## What is expected
Every line in the data below from the one containing "Screen dimensions: 675x1200" down to the one containing "How do I perform: Click the dialog's", both included, must be retyped exactly; no other line is to appear.
-=-=-=-=-
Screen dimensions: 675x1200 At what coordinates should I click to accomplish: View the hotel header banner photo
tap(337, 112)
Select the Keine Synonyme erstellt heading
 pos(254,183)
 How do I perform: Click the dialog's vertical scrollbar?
-=-=-=-=-
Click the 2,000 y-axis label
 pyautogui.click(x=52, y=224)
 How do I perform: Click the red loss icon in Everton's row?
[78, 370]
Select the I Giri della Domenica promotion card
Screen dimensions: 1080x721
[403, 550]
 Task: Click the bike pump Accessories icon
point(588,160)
-=-=-=-=-
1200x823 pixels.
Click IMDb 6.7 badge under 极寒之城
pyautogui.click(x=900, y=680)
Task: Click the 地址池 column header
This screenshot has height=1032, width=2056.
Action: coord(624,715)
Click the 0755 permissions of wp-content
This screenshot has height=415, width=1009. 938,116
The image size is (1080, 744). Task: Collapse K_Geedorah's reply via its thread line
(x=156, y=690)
-=-=-=-=-
## Answer to this exercise
Screen dimensions: 675x1200 At what coordinates should I click to accomplish: View the hotel header banner photo
tap(337, 112)
Select the Keine Synonyme erstellt heading
 pos(254,183)
 How do I perform: Click the dialog's vertical scrollbar?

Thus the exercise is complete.